• Exercise 1:
Answer these questions using the memorandum on the Currier lawsuit, marking each answer (a), (b), or (c):
(a) On what date did Currier obtain its judgment against Mr. Barton, and for what amount?
(b) On what date was the instant action against Barton Properties commenced?
(c) What position does Barton Properties say Mr. Barton holds in it?

• Source text:
Learn About the Law
Get help with your legal needs
FindLaw’s Learn About the Law features thousands of informational articles to help you understand your options. And if you’re ready to hire an attorney, find one in your area who can help.
Allen A. Currier, LLC v. Barton Properties CT. LLC
MEMORANDUM OF DECISION ON MOTION FOR SUMMARY JUDGMENT
In 2009 the plaintiff law firm (Currier) sued Benjamin G. Barton for unpaid legal fees. Allen A. Currier, LLC v. Barton, Superior Court, judicial district of New Britain, Docket No. CV 09 5012515. After Mr. Barton was defaulted for failure to plead, a hearing in damages was held, and on April 1, 2010 Currier obtained a judgment against him in the amount of $70,590.95.
The instant action was commenced on December 20, 2012 against Barton Properties Connecticut, LLC (Barton Properties). The complaint alleges the entry of judgment against Mr. Barton in 2010 and that he has “ignored” the judgment. It further alleges that Mr. Barton is the sole member and owner of Barton Properties and receives most, if not all of his income in the form of rental payments on four commercial properties titled in the name of Barton Properties. Currier claims in its complaint that Barton Properties was formed for the sole purpose of holding title to these properties, and that not only the expenses of the properties but also expenses attributable to Mr. Barton's personal residence are paid out of the rental proceeds.
In a cause of action entitled “Prima Facie Tort” the complaint goes on to allege that Barton Properties is the “alter ego” of Mr. Barton and that Barton Properties, acting through Mr. Barton, has intentionally prevented collection of the judgment obtained against him by shielding his personal liquid assets from Currier. The complaint seeks to apply the doctrine of “reverse veil piercing” to gain access to the assets and income of Barton Properties to satisfy the judgment against Mr. Barton.
I
Barton Properties has filed a motion for summary judgment, making two arguments: (1) all counts of the complaint are barred by the doctrine of res judicata and (2) Currier is “collaterally estopped of (sic) the concepts of issue preclusion from raising any issues alleged in any count.” In support of its first argument, Barton Properties asserts that Currier already has a final judgment rendered on the merits by this court against Mr. Barton, which is the basis of the claim against Barton Properties in the present case and is simply attempting to introduce new theories, evidence and forms of relief not sought in the first action. Regarding the second argument, Barton Properties posits that the issues and allegations against it are identical to the earlier litigated action against Mr. Barton, and Barton Properties is in privity with Mr. Barton because he is its managing member. Accordingly, Currier is effectively attempting to re-litigate the same issues that have been previously decided, and that the doctrine of collateral estoppel precludes it from doing so.

• Supplied data:

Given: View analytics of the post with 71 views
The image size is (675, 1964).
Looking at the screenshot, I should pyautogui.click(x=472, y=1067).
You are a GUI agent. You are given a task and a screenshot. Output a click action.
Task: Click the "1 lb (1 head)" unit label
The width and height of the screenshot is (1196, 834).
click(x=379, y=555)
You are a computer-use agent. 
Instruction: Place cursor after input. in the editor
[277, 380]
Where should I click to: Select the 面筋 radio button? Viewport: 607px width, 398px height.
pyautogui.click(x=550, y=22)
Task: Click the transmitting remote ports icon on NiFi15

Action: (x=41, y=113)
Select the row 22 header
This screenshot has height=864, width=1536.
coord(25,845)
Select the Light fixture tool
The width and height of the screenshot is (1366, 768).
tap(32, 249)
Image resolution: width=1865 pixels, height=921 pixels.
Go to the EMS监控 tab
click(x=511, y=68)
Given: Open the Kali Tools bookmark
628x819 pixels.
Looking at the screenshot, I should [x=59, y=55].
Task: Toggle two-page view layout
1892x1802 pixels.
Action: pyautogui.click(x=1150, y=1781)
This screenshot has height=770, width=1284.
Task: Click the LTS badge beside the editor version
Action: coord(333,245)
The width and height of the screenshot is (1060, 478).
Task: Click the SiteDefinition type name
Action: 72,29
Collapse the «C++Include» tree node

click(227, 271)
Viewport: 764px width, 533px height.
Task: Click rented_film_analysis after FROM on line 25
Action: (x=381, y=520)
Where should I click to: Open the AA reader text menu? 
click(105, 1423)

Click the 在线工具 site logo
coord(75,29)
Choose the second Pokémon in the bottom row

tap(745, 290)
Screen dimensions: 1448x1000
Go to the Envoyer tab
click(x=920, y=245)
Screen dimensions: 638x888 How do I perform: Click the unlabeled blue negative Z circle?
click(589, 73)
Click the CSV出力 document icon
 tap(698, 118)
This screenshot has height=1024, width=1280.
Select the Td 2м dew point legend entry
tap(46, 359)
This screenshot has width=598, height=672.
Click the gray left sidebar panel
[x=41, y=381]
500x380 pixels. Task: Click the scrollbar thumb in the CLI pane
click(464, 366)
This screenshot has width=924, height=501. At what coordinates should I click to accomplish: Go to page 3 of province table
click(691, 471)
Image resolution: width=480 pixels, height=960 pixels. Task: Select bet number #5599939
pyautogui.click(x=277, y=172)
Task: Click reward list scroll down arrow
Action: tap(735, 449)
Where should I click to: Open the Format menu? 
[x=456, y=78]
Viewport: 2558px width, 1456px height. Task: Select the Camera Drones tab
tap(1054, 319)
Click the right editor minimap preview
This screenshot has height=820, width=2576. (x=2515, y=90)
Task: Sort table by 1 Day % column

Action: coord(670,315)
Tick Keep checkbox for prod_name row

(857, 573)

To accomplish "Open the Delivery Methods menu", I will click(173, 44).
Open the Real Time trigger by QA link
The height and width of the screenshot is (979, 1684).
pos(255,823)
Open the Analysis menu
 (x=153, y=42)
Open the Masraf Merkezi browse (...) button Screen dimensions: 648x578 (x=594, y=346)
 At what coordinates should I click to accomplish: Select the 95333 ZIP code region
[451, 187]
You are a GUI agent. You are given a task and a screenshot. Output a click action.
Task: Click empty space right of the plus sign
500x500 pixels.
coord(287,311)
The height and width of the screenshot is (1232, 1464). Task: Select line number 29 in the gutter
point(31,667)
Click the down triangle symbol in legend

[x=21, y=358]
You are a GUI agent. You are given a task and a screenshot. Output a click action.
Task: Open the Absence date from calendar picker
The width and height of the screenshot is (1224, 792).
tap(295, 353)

• Exercise 2: Give the records from their first line through the line containing "Looking at the screenshot, I should [x=59, y=55]." as a JSON list of strings, one string per line, leaving out blank lines.

• Exercise result 1:
(a) April 1, 2010, for $70,590.95.
(b) December 20, 2012.
(c) Managing member.

• Exercise result 2:
[
  "Given: View analytics of the post with 71 views",
  "The image size is (675, 1964).",
  "Looking at the screenshot, I should pyautogui.click(x=472, y=1067).",
  "You are a GUI agent. You are given a task and a screenshot. Output a click action.",
  "Task: Click the \"1 lb (1 head)\" unit label",
  "The width and height of the screenshot is (1196, 834).",
  "click(x=379, y=555)",
  "You are a computer-use agent. ",
  "Instruction: Place cursor after input. in the editor",
  "[277, 380]",
  "Where should I click to: Select the 面筋 radio button? Viewport: 607px width, 398px height.",
  "pyautogui.click(x=550, y=22)",
  "Task: Click the transmitting remote ports icon on NiFi15",
  "Action: (x=41, y=113)",
  "Select the row 22 header",
  "This screenshot has height=864, width=1536.",
  "coord(25,845)",
  "Select the Light fixture tool",
  "The width and height of the screenshot is (1366, 768).",
  "tap(32, 249)",
  "Image resolution: width=1865 pixels, height=921 pixels.",
  "Go to the EMS监控 tab",
  "click(x=511, y=68)",
  "Given: Open the Kali Tools bookmark",
  "628x819 pixels.",
  "Looking at the screenshot, I should [x=59, y=55]."
]